So, when he came up with an undeniably intriguing idea for an album and documentary series — to take his band and a film crew to a series of American cities, telling their stories and making new music along the way — it seemed like an opportunity for Grohl to make good.

Only Sonic Highways ends up as an honorable failure more than a moment of consolidation, an idea that makes better television than it does musical sense. The fault, of course, lies with Grohl. He simply asked more of himself than the Foo Fighters, or his own determinedly middle-class muse, could deliver.

It’s not the idea. Visiting places like New Orleans, Austin, Los Angeles, Nashville and Chicago, soaking up the local culture, stories and history, then turning that into the latest segment of a television program holds up fine. It’s the secondary challenge Grohl sets up for himself of distilling that information on the fly, and recorded a new site-specific song at each stop along the way. Never a first-class writer, Sonic Highways often finds itself the narrative victim of a deadline pressure cooker.

Dave Grohl is simply far more enthusiastic, and you probably already knew this, than he is inspired. Still, you find yourself, in particular if you’re of a certain age, wishing him well. After all, in the way he’s celebrated the legacy that surrounds him — from Paul McCartney and Stevie Nicks in Sound City to Joe Walsh and the Preservation Hall Jazz Band on Sonic Highways — Grohl presents as a much-needed next-gen curator in a period of willful, even celebrated ignorance.

In the end, however, it’s easier to pull for the Foo Fighters than to actually like anything here. The easy cadence of singing then screaming, settling into a melodic reverie then exploding into jagged riffs, grows just as tiresome as the drive-by footnotes that populate the lyrics here.

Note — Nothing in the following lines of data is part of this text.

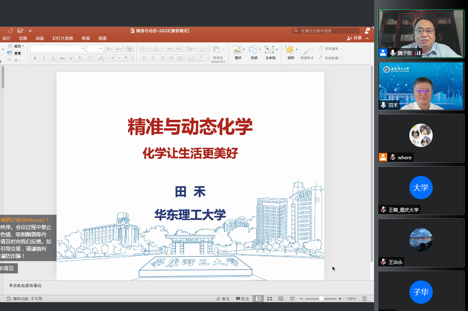Open reading view from status bar
Image resolution: width=468 pixels, height=311 pixels.
(x=281, y=299)
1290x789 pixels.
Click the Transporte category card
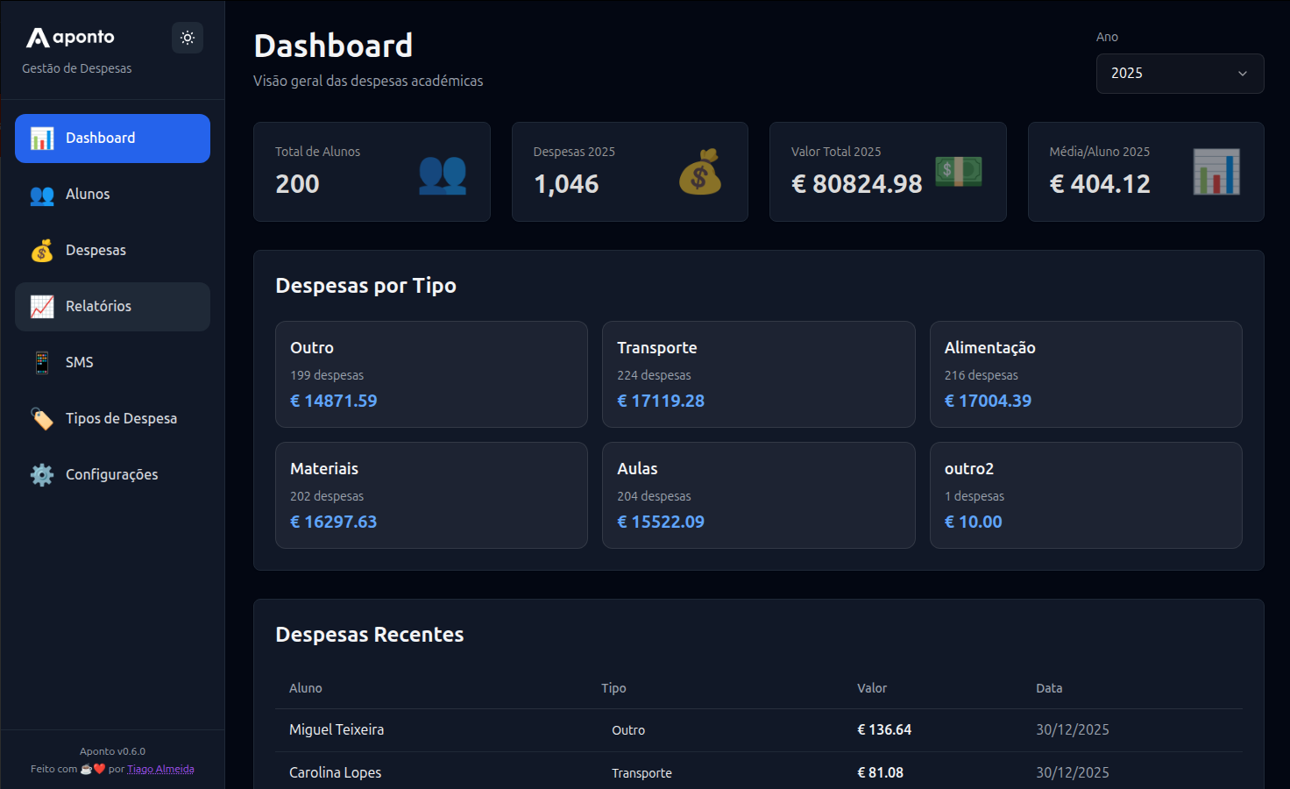pyautogui.click(x=758, y=374)
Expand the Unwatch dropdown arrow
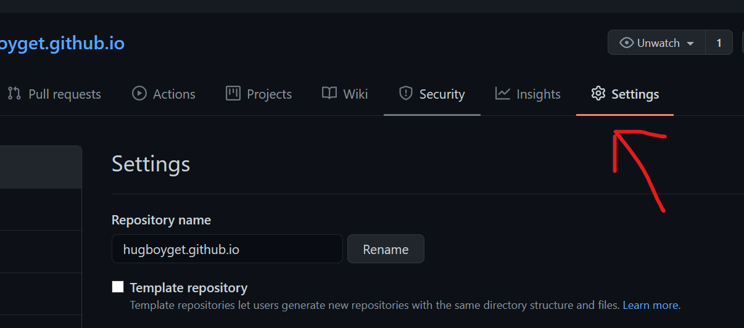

Sonic Highways — the album — is ultimately done in by Sonic Highway, the show.

The concept doesn’t translate, because the Foo Fighters are still the Foo Fighters. As a function of premium cable, that means a video of their latest thrown-together song at the end of an episode where, say, Buddy Guy had earlier shared ageless wisdom. On the album, however, we get none of that cool preamble. As such, there are times — and the Preservation Hall song, somehow, is one of them — where you struggle to discern how the guests fit into the song at all. Walsh’s solo feels flown in, like a patch job.

And so, Sonic Highways isn’t the concept album it could have been. Instead, it just feels like a marketing ploy. Or, worse, a product tie in. That the Foo Fighters are gifted at stadium rock remains undeniable. They simply didn’t let this project challenge them musically and narratively to the degree that it could have. To the degree that it should have. They emerged, somehow, the same.